I believe Bill Clinton could have refused to sign DOMA if he truly thought it was wrong. Dole was way down in the polls, and was not going to beat him by any stretch; Clinton, in my opinion, simply wanted a blowout win.

But, whatever. We can agree to disagree on that. It's now a different time, and everyone's evolved and understands what the cultural and political reality was then, right? So why is it so difficult for Hillary Clinton to simply say this: "Yes, after the fact, years later, some Democrats used DOMA to forestall a constitutional amendment when it came up -- saying that we don't need an amendment because we have DOMA -- but no, a possible amendment was not something that was a rationale for signing DOMA in 1996. My husband did think DOMA was the result of GOP gay-baiting and unnecessary. But he agreed on the substance of it, as did the majority of Americans and the vast majority of Democrats. And we were all wrong. We evolved, as has our current president and the American public. And I'm glad to see DOMA gone."

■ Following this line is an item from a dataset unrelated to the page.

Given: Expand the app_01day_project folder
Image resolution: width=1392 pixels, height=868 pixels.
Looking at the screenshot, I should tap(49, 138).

Though she was slow to embrace marriage equality and got criticism for not speaking about the continued discrimination affecting LGBT Americans earlier in this campaign -- including from me in recent months -- Clinton has spoken out more strongly on the issues of LGBT inclusion more recently, promised to push for an all-ecompansing anti-discrimination bill, and even talked of LGBT discrimination in her opening statements at the Democratic debate in Las Vegas. She's grown and responded to critics, and it just wasn't necessary to revise history to somehow make herself -- and her husband -- seem more consistently pro-LGBT. (I suspect it's more so an issue of Bill's pride -- and guilt -- but that's another piece entirely.)

By doing so now she opened herself up to the attack by Sanders and now to criticism by even some of her staunchest supporters who are having to correct the historical record. Other supporters, however, have been defending her on social media, saying the issue isn't relevant, that the DOMA era was a terrible time and that political realities forced Bill Clinton to sign DOMA. Again, whatever you may think about it, that is not the point. The point is he didn't sign it to push back a possible amendment. Whether or not it's relevant to the presidential race now, it is definitely relevant to history. And it cannot go unchallenged.

But while we're at it, Bernie Sanders is engaging in own window dressing too. Yes, he voted against DOMA -- one of only 67 brave House members to do so -- and for that he gets a gold star, and it's certainly something he should be touting (and I've urged him to do so). But as Mark Joseph Stern pointed out recently, Sanders actually didn't support marriage equality at the time -- though he's glossing over that fact now, implying he did support it -- and said he voted against DOMA because he thought the states should not be intruded upon by the federal government. His chief of staff insisted he wasn't "legislating values." In 2006, two years after Massachusetts became the first state with marriage equality, Sanders identified himself as "a supporter of civil unions," and was still saying "marriage is a state issue."

Sanders' sins of omission are perhaps not as egregious as Clinton's revisionism, but they still need to be corrected. I understand the passions of those who support each of these or other candidates -- or none of them -- and the impulse to paper over difficult issues from the past. But if we don't get LGBT history right, including how our own friends dealt with the issue as well -- and learn from it-- we risk failing to get full equality moving forward.